Page 24
The Crux
“You want Meren to do what ?” The snarled question, coming from the Shadowraith with no memory that he should trust anyone here, drops into a silence that stretches across the rest of us. I almost expect to see the red sands ripple in the wake of his voice.
There wasn’t a tent big enough to hold all the leaders of our allies. Not just the zariphs and zariphas of multiple zariphates—the five biggest from each desert in Aryd—but Istrella and Trysolde are here, too, along with their most trusted advisor and general. So instead, we’ve gathered away from the camp in a side canyon, sitting, spread out on and among the rocks. We provided food, figuring we’d be here a while.

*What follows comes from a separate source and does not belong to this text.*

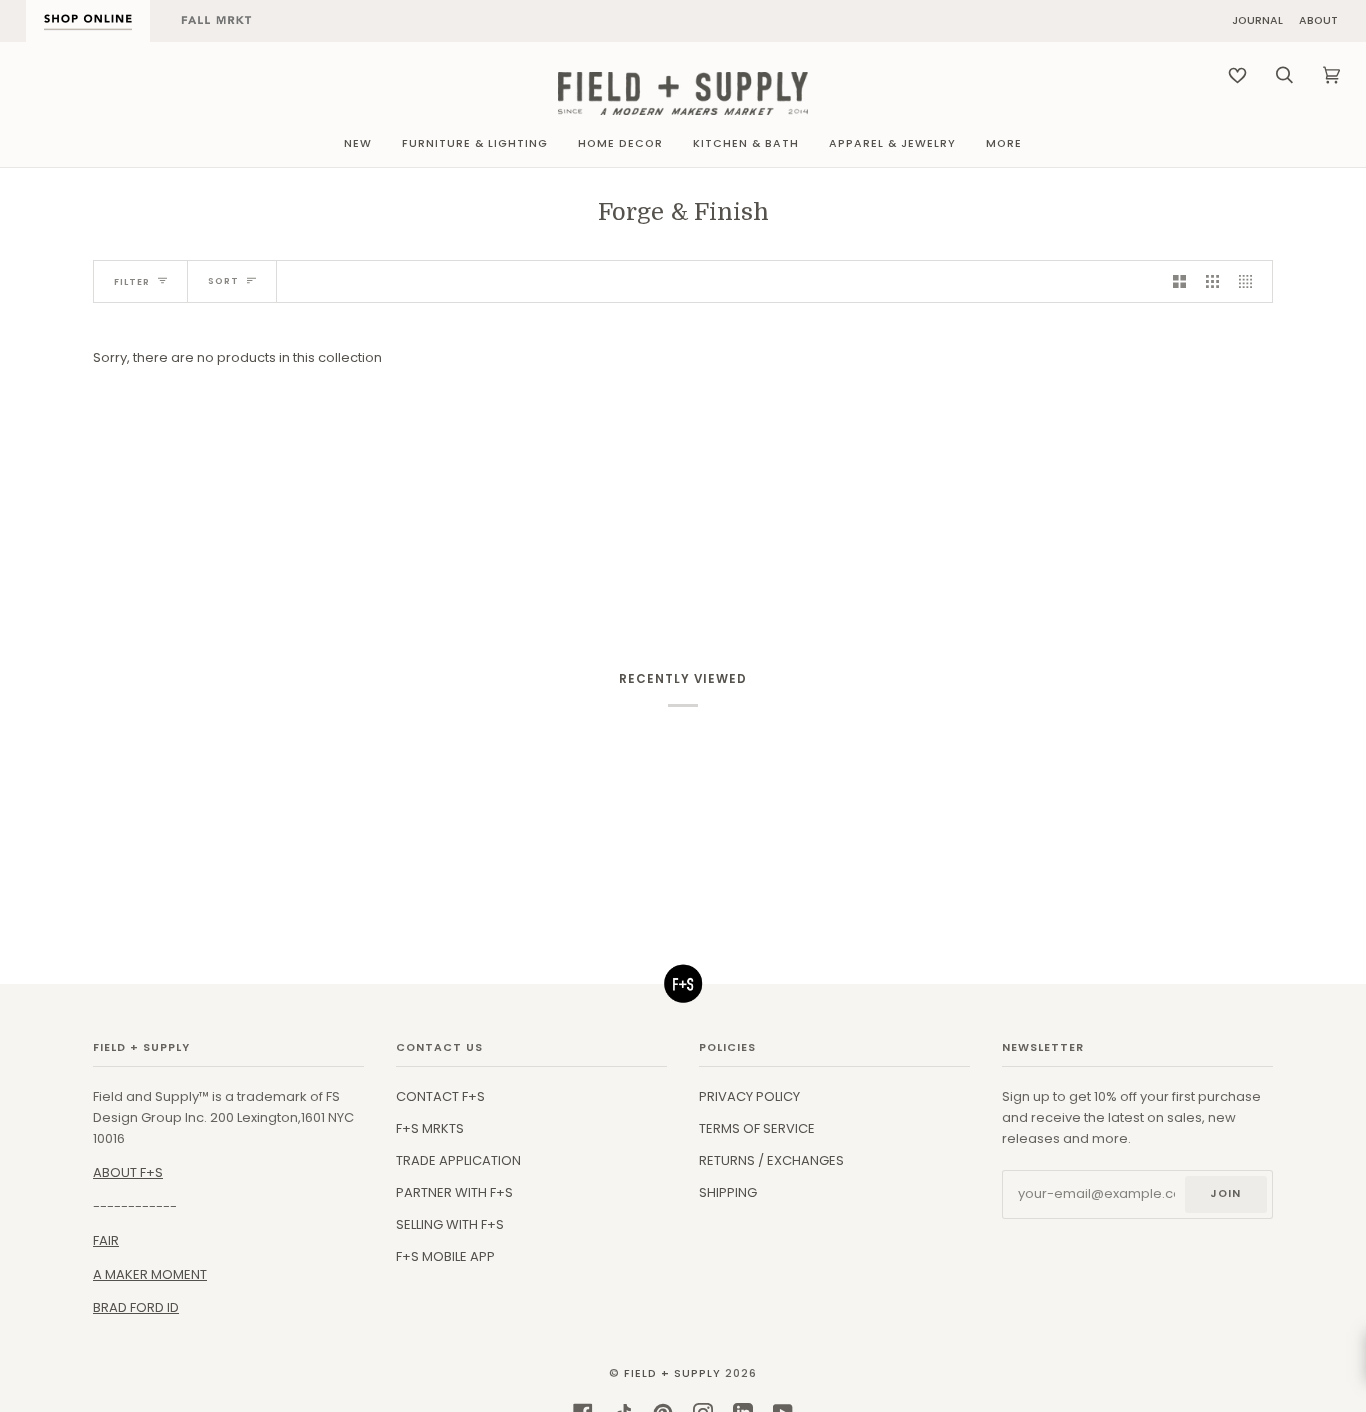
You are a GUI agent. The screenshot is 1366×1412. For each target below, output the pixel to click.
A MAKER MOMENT (150, 1274)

We were right about that. Night has claimed the skies.
Above us in the cliffs is a perimeter of guards provided by the zariphate that lives here. Their only job is to make sure no outsiders come anywhere near the canyon where we are, let alone overhears.
Especially overhears.
With this many, the possibility of a traitor walking among us is increased. Whoever that woman was in the portal doesn’t help. And taking back Aryd is already complicated enough, involving a coordinated attack from multiple points. If a single group fails…
Omma taught me about warfare, strategy, and working together with my advisors and military leaders, but only as much as a queen would need to know. Not enough to make me an expert. Still, I can see from the faces of the warriors here who are experts that I’m right to worry.

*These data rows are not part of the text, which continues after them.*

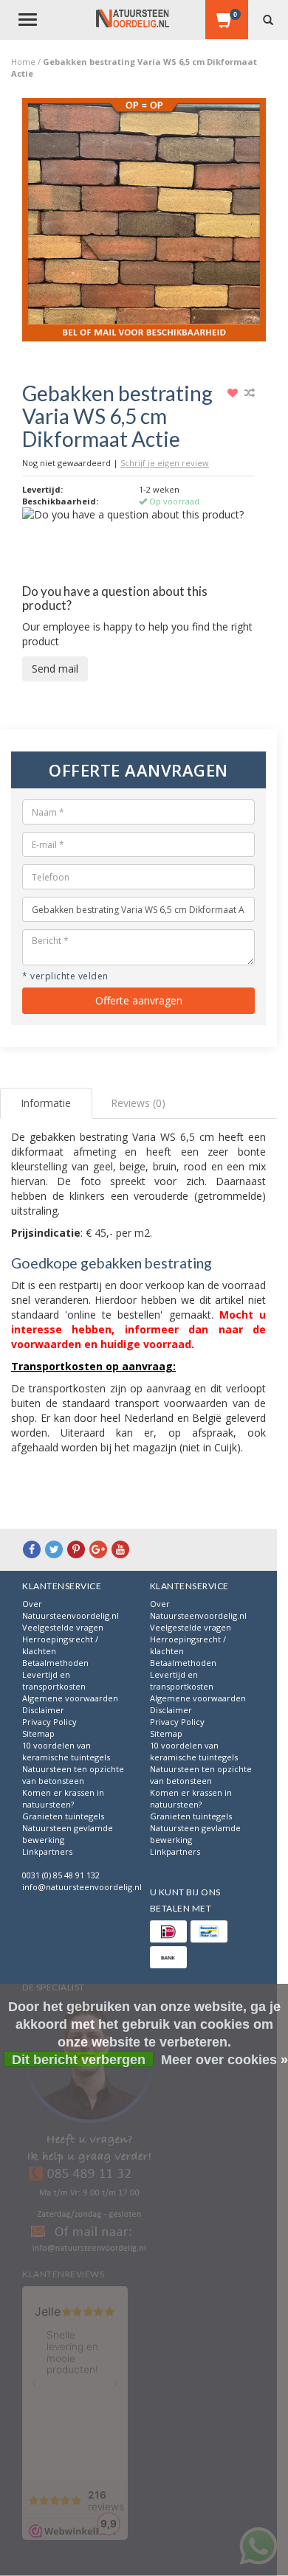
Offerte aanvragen (138, 1000)
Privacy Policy (49, 1721)
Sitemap (38, 1733)
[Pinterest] (76, 1549)
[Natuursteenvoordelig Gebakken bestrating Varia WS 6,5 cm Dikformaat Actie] (144, 225)
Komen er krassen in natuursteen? (63, 1798)
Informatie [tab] (46, 1103)
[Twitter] (54, 1549)
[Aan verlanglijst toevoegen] (234, 393)
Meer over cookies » (224, 2059)
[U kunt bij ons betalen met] (168, 1931)
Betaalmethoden (55, 1662)
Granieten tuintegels (63, 1816)
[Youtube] (120, 1549)
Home (23, 61)
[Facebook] (31, 1549)
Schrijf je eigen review (164, 462)
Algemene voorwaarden (70, 1698)
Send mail (55, 669)
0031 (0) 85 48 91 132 (61, 1875)
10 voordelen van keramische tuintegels (66, 1751)
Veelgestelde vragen (62, 1627)
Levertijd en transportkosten (54, 1680)
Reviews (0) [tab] (138, 1103)
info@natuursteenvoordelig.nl (82, 1886)
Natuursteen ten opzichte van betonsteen (73, 1774)
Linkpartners (47, 1851)
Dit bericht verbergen (78, 2059)
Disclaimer (43, 1709)
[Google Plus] (98, 1549)
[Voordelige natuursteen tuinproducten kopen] (133, 18)
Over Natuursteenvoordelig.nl (70, 1609)
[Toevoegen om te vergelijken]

In order to be sure that no one group is stopped or sacrificed, our timing must be flawless. And that depends entirely on me.
“I think this Reven does not listen so well,” Bene comments.
I glance up to the top of the canyon where I know he’s watching but can only make out the shadow of his full-sized form against the starry night sky.
“I don’t like it,” Reven says.
Vos, surprisingly, speaks up from my right where he’s leaning back against a time-smoothed rock with one elbow. “None of us like it, my friend. But taking back the dominion is critical, and that will go best if we keep the elements of surprise and speed on our side.”
Vos wasn’t any more thrilled when I broached this idea than Reven is now, which is why I lift my eyebrows at him. He winks, acknowledging our earlier arguments.
Reven leans forward, only slightly, and at least half of the people watching him lean back. “You think the best way of accomplishing what you need is to send one of the two—or I guess three, if you count me—people who Eidolon is most interested in getting his hands on? More specifically, the one who carries evil inside her?”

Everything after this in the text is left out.